Cremer represented the Nederlandsche Handel-Maatschappij (Dutch Trading Society) in Batavia, was a planter and administrator for the Deli Company, Minister of Colonies for four years and had been involved in the 1900 Paris World’s Fair. Hubrecht came from a background in education, went into politics, co-founded the Aardrijkskundig Genootschap (Geographical Society) in 1873 and was involved in the 1883 Amsterdam World’s Fair. The portraits of these men conclude a series that proceeds from the VOC to a colonial state administered by Cremer. The message is clear: all these citizens of Amsterdam, civil servants, entrepreneurs and military men, contributed to the Dutch colonial empire and therefore deserve to be immortalised here.

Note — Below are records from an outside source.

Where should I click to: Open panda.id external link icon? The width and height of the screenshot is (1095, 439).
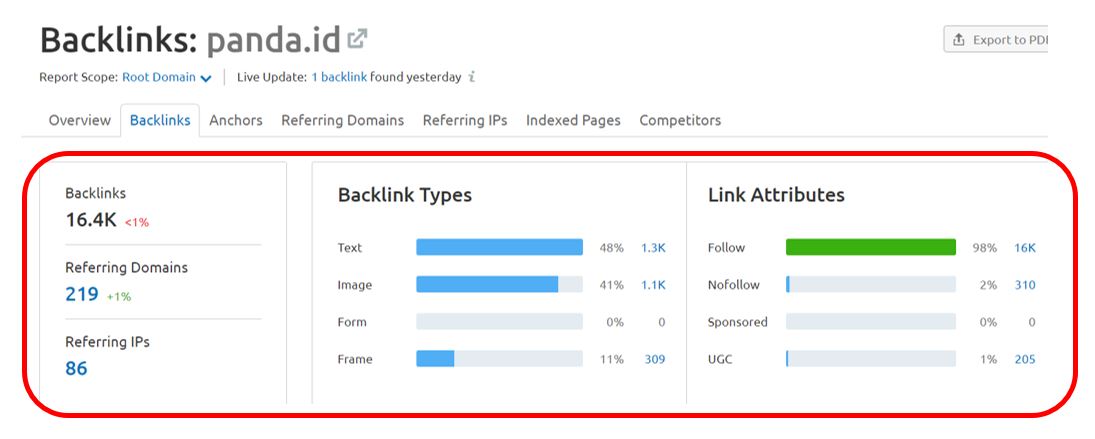pos(357,40)
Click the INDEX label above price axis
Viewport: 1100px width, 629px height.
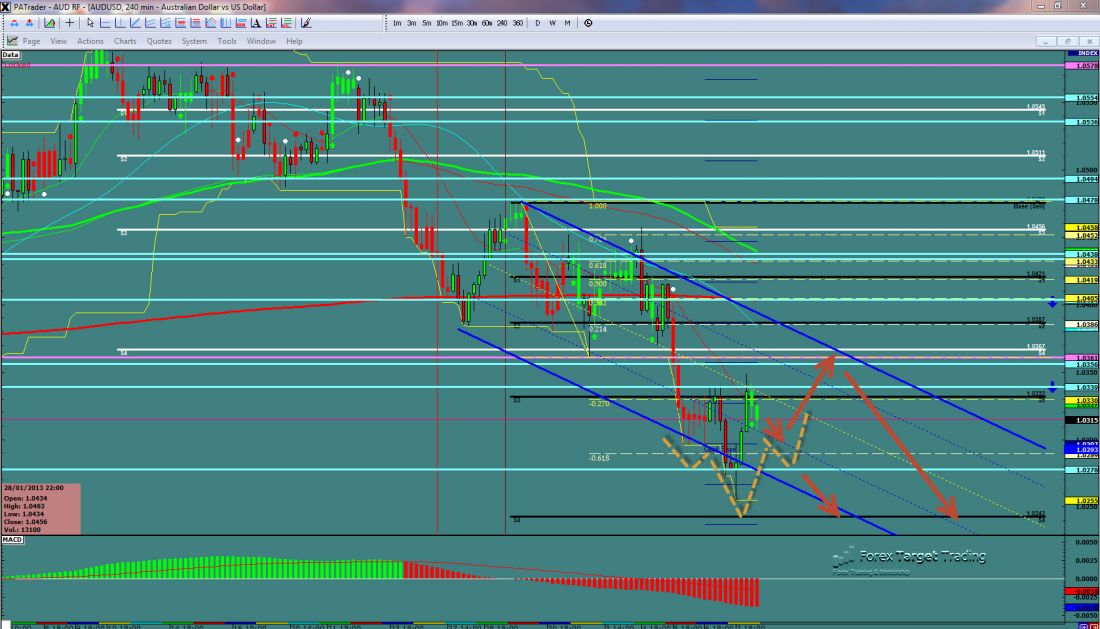coord(1083,52)
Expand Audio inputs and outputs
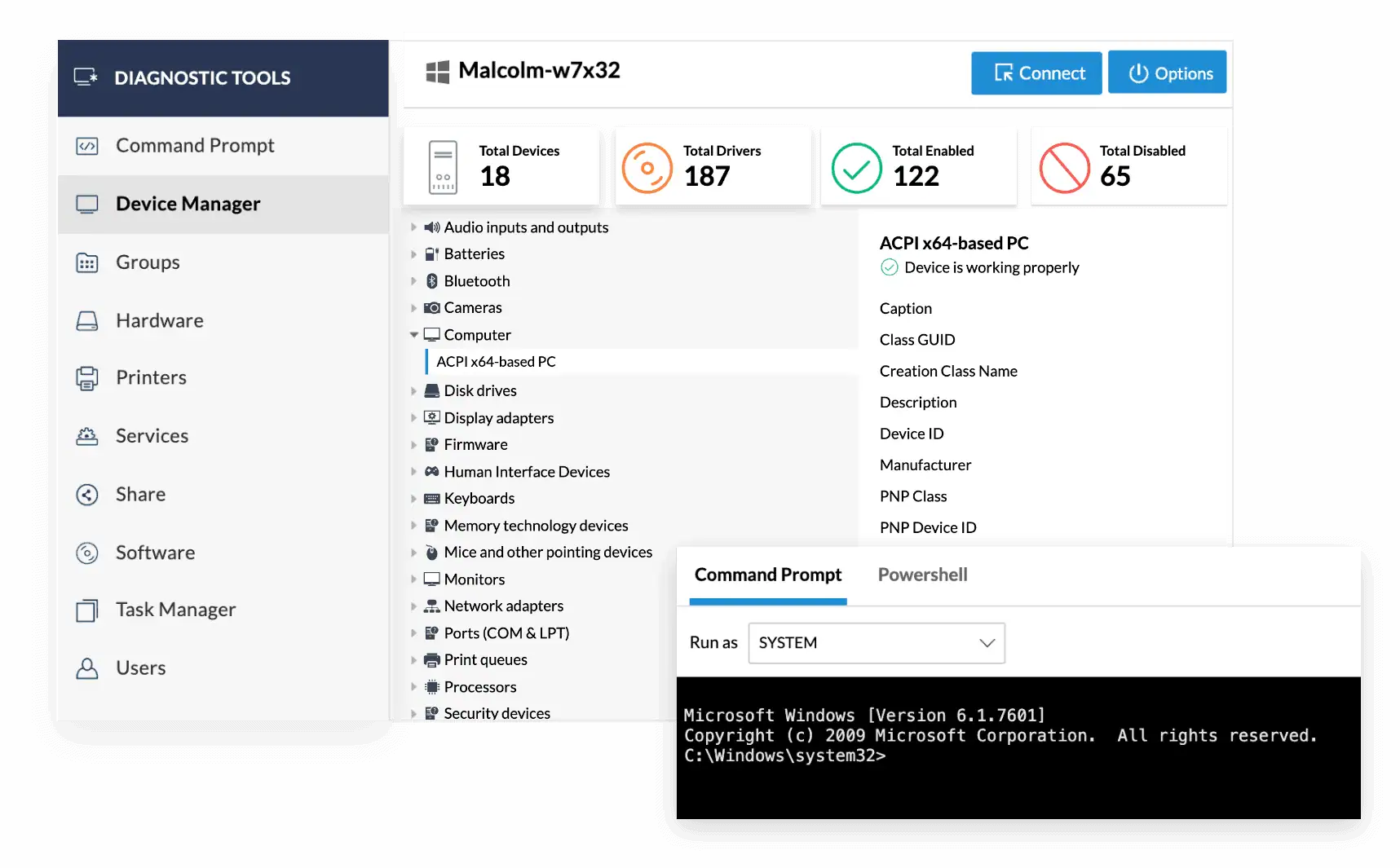 pyautogui.click(x=414, y=227)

Two of the line-up’s historic figures have meanwhile come to be generally considered representative of Dutch violence in the Indies. Immediately above the elevator is Jan Pieterszoon Coen, recognisable by his millstone collar. As governor general of all the VOC’s possessions outside the Republic of the Seven United Netherlands, he was responsible for the starvation and murder of a large part of the population of the Banda Islands, among other atrocities. The survivors that did not flee were enslaved and brought to what was then Batavia. This gained Coen the monopoly on nutmeg and mace, very profitable products at the time.

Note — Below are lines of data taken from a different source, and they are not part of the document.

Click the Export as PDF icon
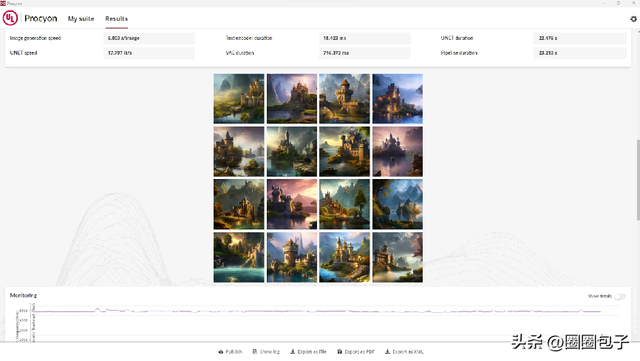This screenshot has width=640, height=361. tap(340, 352)
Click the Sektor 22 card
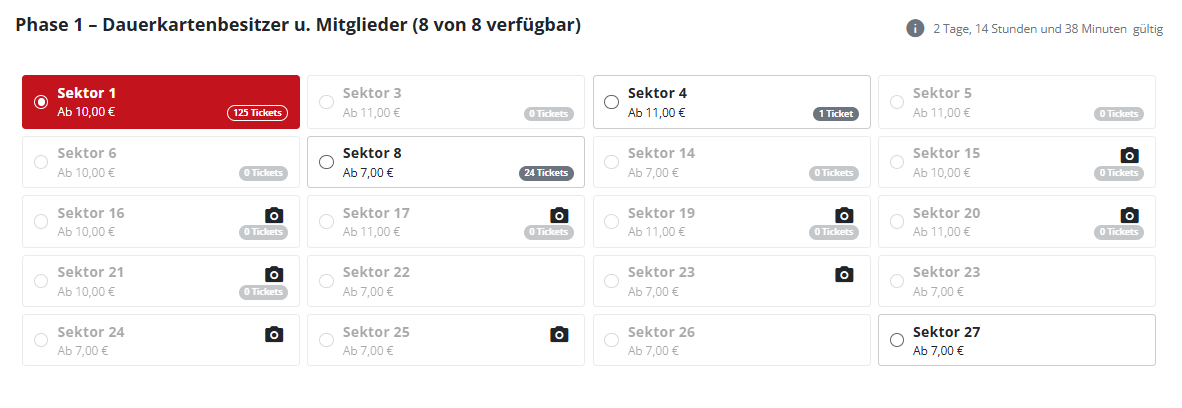The width and height of the screenshot is (1182, 408). click(446, 281)
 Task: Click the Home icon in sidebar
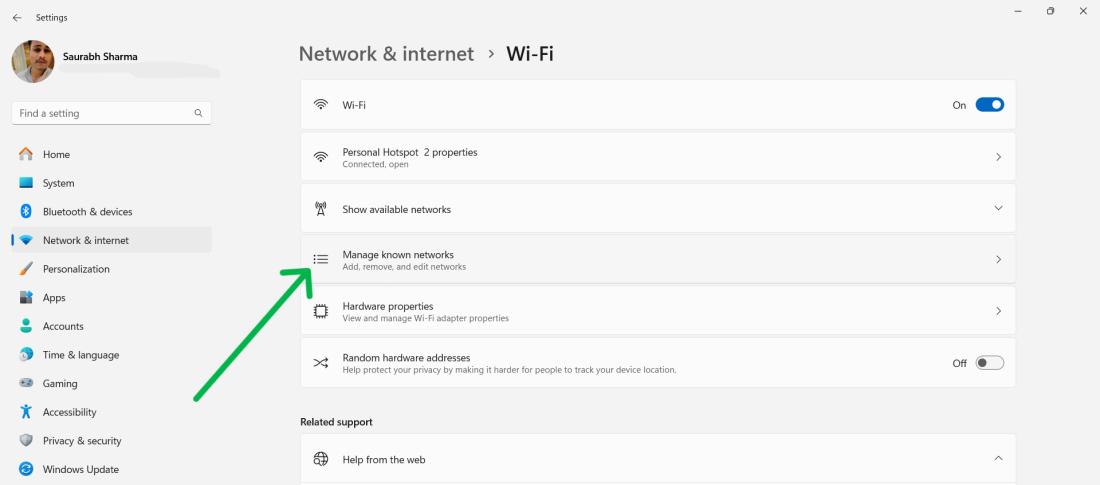26,155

The man with the big moustache to Coen’s left is Joannes Benedictus van Heutsz, a prominent military commander during the violent Aceh War (1873-1942). He was Aceh’s military governor, and subsequently acted as governor general from 1904 to 1909. After his death, he received a mausoleum at Nieuwe Oosterbegraafplaats. What was left of the money collected for the mausoleum was used to erect a monument in his memory at Olympiaplein. After years of protests, it was renamed Monument IndiëNederland (Monument for Indonesia-Netherland) in 2004.